Fue alrededor de 1970 siendo cura Párroco Monseñor Juan Factor Muñoz cuando se dio la participación de los primeros hombres al cursillo.
Aunque fue Delfino Gómez quien participo en el cursillo No. 7 de la Arquidiócesis, se reconoce como el primer cursillista enviado por la parroquia a José Manuel Girón. Quien participo en el Cursillo No. 34. Luego fueron 7 hombres al Cursillo No. 37 y las esposas de estos primeros 8 fueron al Cursillo No. 17 de mujeres cuando todavía se celebraban en la posada Belén en Antigua Guatemala. Estos primeros hombres y mujeres eran del casco urbano y de la Aldea Lo de Silva, luego al Cursillo No. 38 de hombres fueron los primeros de las aldeas Los Mixcos y Plan Grande. De aquí se extendieron a Sanguayabá, la Concepción y otras aldeas.
Se realizaba una especie de ultreyas los días sábados, por la noche en la que participaban hombres y mujeres, pero no había un esquema definido. No se daban rollos sino una especie de catequesis que impartía el párroco al pequeño grupo que venían a caballo o a pie porque no había transporte por la falta de carreteras a las aldeas a excepción de los Mixcos que contaba con la carretera que de Palencia conduce a San José Pinula. Y no había pretextos para no asistir, como los que ahora tomamos algunos dirigentes.
Sin embargo, el MCC se estancó como tal y no fue hasta los años 80 cuando llego providencialmente un predicador un poco malcriado en sus charlas, porque hablaba claro, a ponerse a las órdenes del párroco Juan Factor Muñoz. Él venia de Xela y le dijo al párroco que quería traer los cursillos a Palencia. Y sorpresa para él porque el primer hombre a quien le hablo de esto ya había hecho cursillo, y despertó el interés de los que estaban apagados y realizo una especie de Precursillo para llevar más hombres y mujeres y formar la cimiente del Movimiento como lo conocemos ahora.
Se participó en buen número de hombres a los cursillos 84 y 87 en el año de 1982 y él fue parte del equipo gracias a que los dirigentes de la capital lo conocían él era Juan Bauer de recordada memoria quien le dio un fuerte impulso al movimiento y de ahí surgieron los primeros Dirigentes de Equipos de cursillos. Al mismo tiempo que se participó, paralelamente con fuerza en los cursillos de mujeres.
Él fue el Coordinador del cursillo No. 84 y llevo como vice director espiritual a Monseñor Juan Factor Muñoz para que abriera la participación a los laicos realizando las primeras ultreyas como tales e inicio la escuela de Dirigentes en la Comarcal de Palencia. De ahí surgió la idea del Secretariado Arquidiocesano de formar Equipos con dirigentes de las Comarcas formados en las escuelas comarcales. Ya que los primeros dirigentes de las Comarcas asistían a la Escuela en casa de Cristiandad.

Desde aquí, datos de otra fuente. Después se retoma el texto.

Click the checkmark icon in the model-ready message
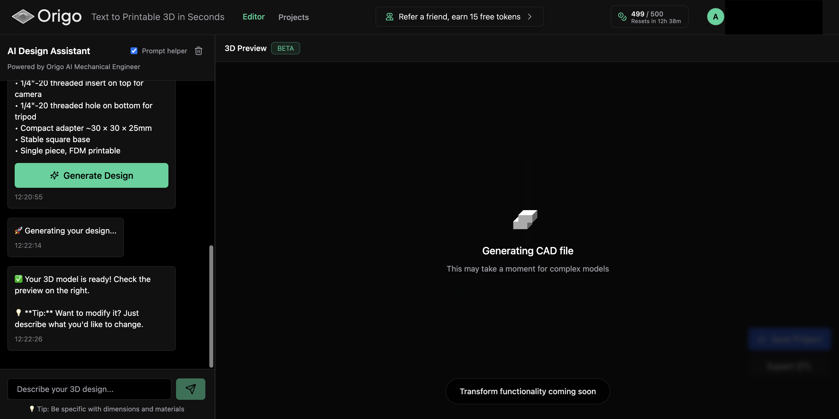The height and width of the screenshot is (419, 839). pos(18,279)
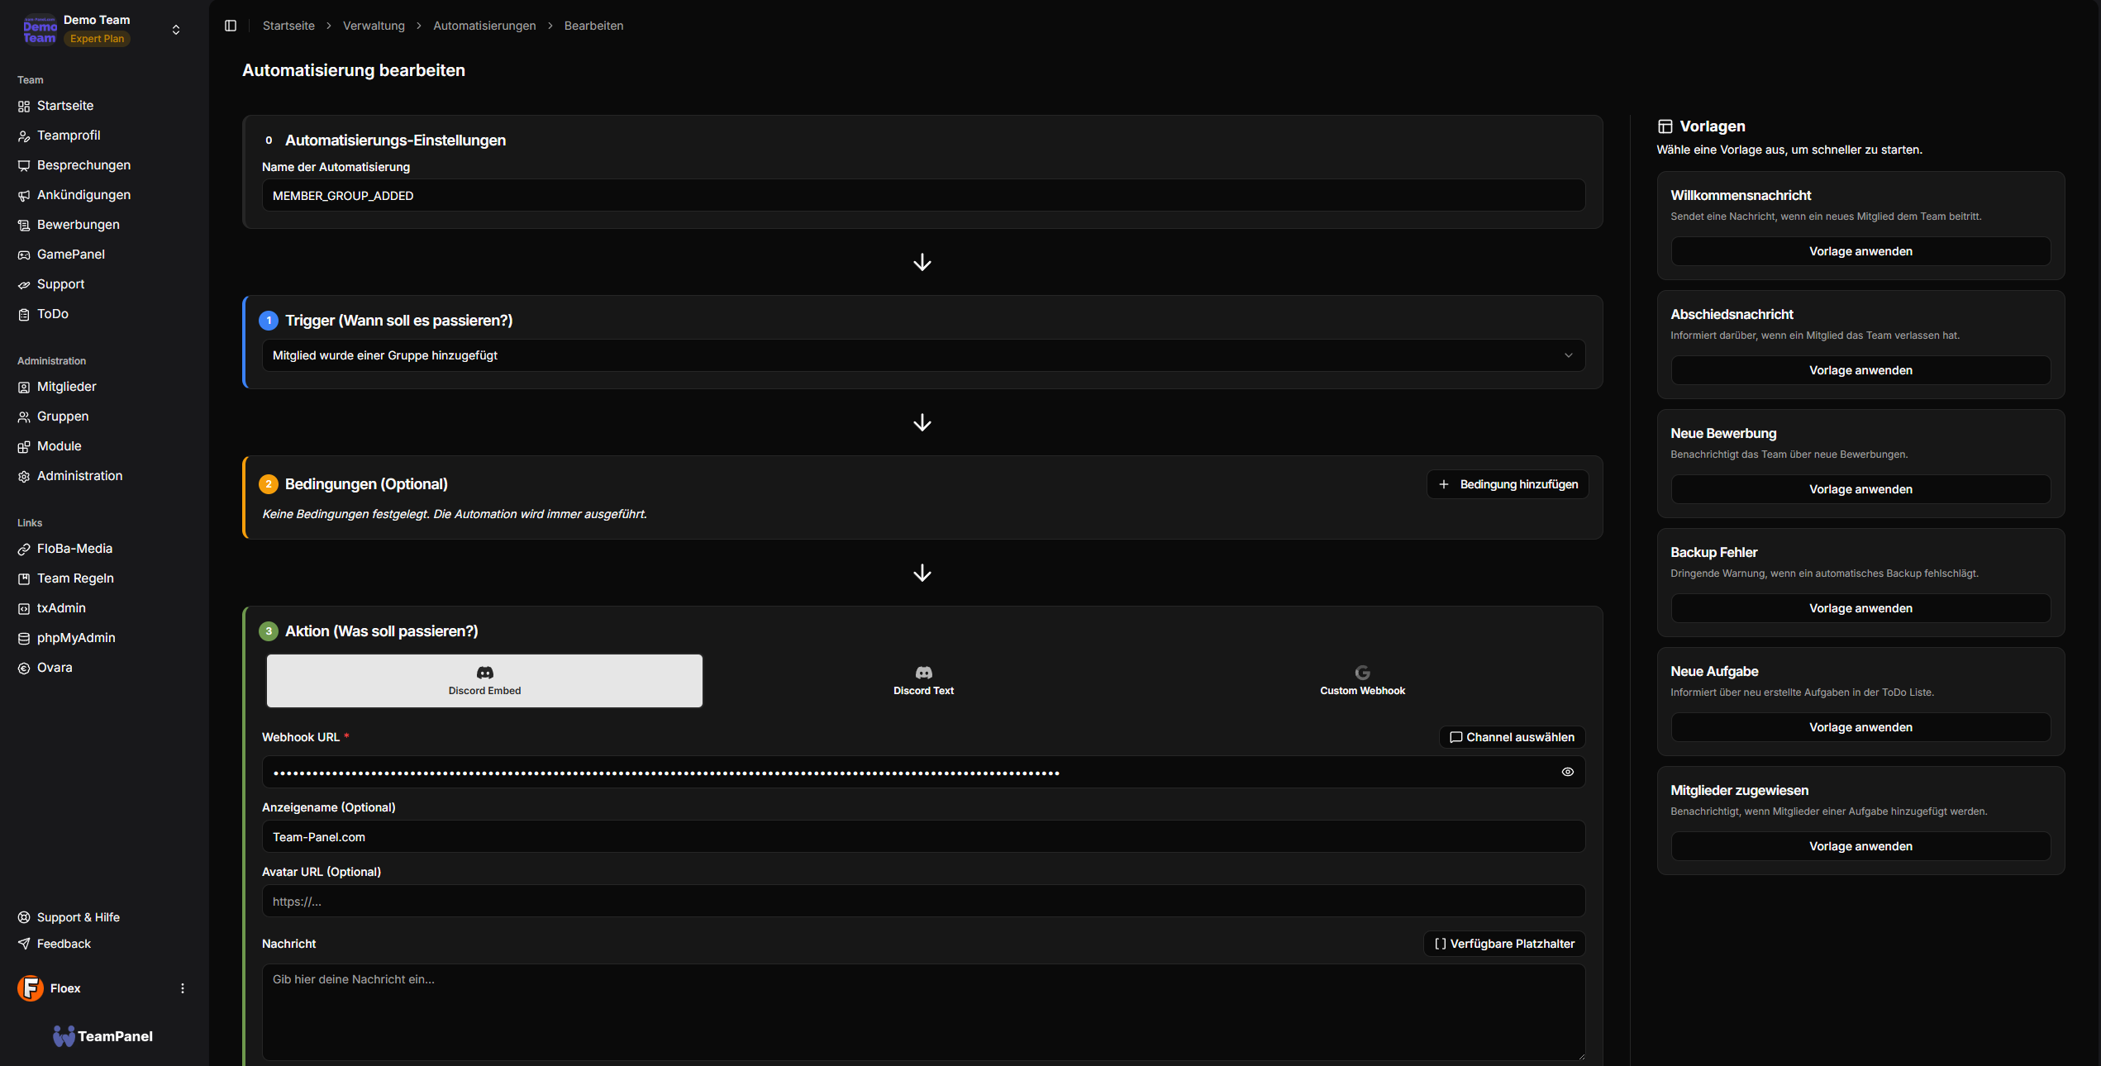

Los Cursillos estaban divididos en Comarcales y de la Capital a los que asistían los dirigentes de experiencia de la capital hasta que fueron surgiendo Dirigentes de las Comarcas. Muchos Palencianos asistieron a los cursillos con Amatitlán, Antigua, Villa Nueva, Chiquimulilla y Cuilapa.
Más adelante se unieron los cursillos de Comarca con los de la Capital para lograr que fueran más heterogéneos especialmente con los de la capital, se llamaron simple y sencillamente Cursillos de la Arquidiócesis de Santiago de Guatemala.
También se crearon los Encuentros Comarcales, que eran las Ultreyas Arquidiocenas de esos días ya que se realizaban en forma rotativa en las comarcas de Amatitlán, Antigua, Cuilapa, Chiquimulilla, San Raymundo, Palencia, Villa Nueva, Petapa y la capital. Y como sabemos se fueron creando más comarcas como San José Pinula, Bárcena, Milpas Altas, El chato, etc.
Palencia sufrió mucho desgaste cuando se crearon las parroquias de Jesús Resucitado en la aldea El Paraíso, porque se alejaron muchos dirigentes de las aldeas que conformaron esa parroquia como Los Tecomates, el Sacabastal y el Paraíso. Más adelante se creó otra cuasi parroquia en la aldea La Concepción que se formó con varias aldeas en las cuales había muchos dirigentes del MCC y que se alejaron del mismo como Sanguayabá, Primera Joya y la Concepción, por pertenecer ahora a su nueva parroquia.
Hoy es un reto para la comarca motivar la creación de esas dos nuevas comarcas para rescatar el potencial de dirigentes de las mismas: El Paraíso y la Concepción.